Çoğunluk görüşüne katılmayan dört Ceza Genel Kurulu üyesi; sanık ...'nin maktule yönelik nitelikli kasten öldürme ve kişiyi hürriyetinden yoksun kılma suçlarına iştirakinin bulunmadığı,
Çoğunluk görüşüne katılmayan beş Ceza Genel Kurul üyesi ise; sanık ...'nin maktule yönelik nitelikli kasten öldürme ve kişiyi hürriyetinden yoksun kılma suçlarına iştirakinin TCK'nın 39. maddesi uyarınca yardım eden niteliğinde olduğu,
Görüşleriyle karşı oy kullanmışlardır:
C. Sanıklar ..., ..., ..., ... ve ...'in nitelikli kasten öldürme ve kişiyi hürriyetinden yoksun kılma suçlarına iştiraklerinin niteliği
1. İlgili Mevzuat ve Öğretide Uyuşmazlık Konusuna İlişkin Görüşler
TCK'da suça iştirakte, faillik ve şeriklik ayrımı öngörülmüş, azmettirme ve yardım etme şeriklik kavramı içinde değerlendirilmiştir.
Kanun’un 37. maddesindeki;
"(1) Suçun kanuni tanımında yer alan fiili birlikte gerçekleştiren kişilerden her biri, fail olarak sorumlu olur.
(2) Suçun işlenmesinde bir başkasını araç olarak kullanan kişi de fail olarak sorumlu tutulur. Kusur yeteneği olmayanları suçun işlenmesinde araç olarak kullanan kişinin cezası, üçte birden yarısına kadar artırılır" şeklindeki hüküm ile maddenin birinci fıkrasında müşterek faillik, ikinci fıkrasında ise dolaylı faillik düzenlenmiştir.
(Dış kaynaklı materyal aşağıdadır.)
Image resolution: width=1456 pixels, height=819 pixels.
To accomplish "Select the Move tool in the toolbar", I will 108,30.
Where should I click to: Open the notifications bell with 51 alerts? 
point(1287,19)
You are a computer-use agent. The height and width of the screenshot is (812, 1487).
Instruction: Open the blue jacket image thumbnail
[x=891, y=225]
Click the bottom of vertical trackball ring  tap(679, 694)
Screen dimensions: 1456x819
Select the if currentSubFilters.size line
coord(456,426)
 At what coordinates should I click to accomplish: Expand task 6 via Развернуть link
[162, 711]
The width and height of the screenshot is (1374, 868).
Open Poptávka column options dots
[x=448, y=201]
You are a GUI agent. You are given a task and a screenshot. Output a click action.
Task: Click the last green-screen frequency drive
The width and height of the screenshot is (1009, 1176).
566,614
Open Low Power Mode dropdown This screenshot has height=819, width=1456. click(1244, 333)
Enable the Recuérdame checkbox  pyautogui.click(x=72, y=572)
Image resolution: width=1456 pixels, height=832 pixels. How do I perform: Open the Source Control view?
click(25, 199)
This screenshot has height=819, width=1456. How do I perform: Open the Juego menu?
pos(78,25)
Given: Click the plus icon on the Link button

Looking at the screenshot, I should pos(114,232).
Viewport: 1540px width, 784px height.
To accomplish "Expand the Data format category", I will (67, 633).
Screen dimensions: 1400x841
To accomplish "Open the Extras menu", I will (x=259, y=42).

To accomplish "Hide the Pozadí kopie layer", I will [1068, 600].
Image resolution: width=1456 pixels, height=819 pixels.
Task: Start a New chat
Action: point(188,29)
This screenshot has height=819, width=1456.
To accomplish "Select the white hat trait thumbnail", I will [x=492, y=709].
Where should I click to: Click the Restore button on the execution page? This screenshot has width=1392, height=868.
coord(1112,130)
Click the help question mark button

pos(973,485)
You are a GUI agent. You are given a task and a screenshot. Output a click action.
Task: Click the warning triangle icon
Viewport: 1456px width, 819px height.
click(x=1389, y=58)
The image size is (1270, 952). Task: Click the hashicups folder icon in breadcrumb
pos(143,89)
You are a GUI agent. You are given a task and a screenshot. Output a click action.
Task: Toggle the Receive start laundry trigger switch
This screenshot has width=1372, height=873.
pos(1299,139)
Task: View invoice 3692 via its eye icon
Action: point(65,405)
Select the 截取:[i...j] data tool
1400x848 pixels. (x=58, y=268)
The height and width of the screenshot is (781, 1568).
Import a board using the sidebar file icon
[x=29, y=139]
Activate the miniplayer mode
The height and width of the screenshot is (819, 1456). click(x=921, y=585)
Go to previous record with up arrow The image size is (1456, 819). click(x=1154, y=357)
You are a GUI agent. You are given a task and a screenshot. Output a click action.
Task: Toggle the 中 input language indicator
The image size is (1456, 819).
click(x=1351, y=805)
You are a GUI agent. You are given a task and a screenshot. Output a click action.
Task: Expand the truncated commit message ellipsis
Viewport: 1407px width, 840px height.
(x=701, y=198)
Kanun’da suç olarak tanımlanan fiilin, birden fazla suç ortağı tarafından iştirak hâlinde gerçekleştirilmesi durumunda TCK’nın 37/1. maddesinde düzenlenen müşterek faillik söz konusu olacaktır.
Öğretideki görüşler de dikkate alındığında müşterek faillik için iki şartın birlikte gerçekleşmesi gerekmektedir:
1- Failler arasında birlikte suç işleme kararı bulunmalıdır.
2- Suçun işlenişi üzerinde birlikte hâkimiyet kurulmalıdır.
Müşterek faillikte, birlikte suç işleme kararının yanı sıra fiil üzerinde ortak hâkimiyet kurulduğu için her bir suç ortağı fail konumundadır. Fiil üzerinde ortak hâkimiyetin kurulup kurulmadığının belirlenmesinde suç ortaklarının suçun icrasında üstlendikleri rollerinin ve katkılarının taşıdığı önem göz önünde bulundurulmalıdır.
"Yardım etme" ise TCK'nın 39. maddesinde;
"(1) Suçun işlenmesine yardım eden kişiye, işlenen suçun ağırlaştırılmış müebbet hapis cezasını gerektirmesi hâlinde, onbeş yıldan yirmi yıla; müebbet hapis cezasını gerektirmesi hâlinde, on yıldan onbeş yıla kadar hapis cezası verilir. Diğer hâllerde cezanın yarısı indirilir. Ancak, bu durumda verilecek ceza sekiz yılı geçemez.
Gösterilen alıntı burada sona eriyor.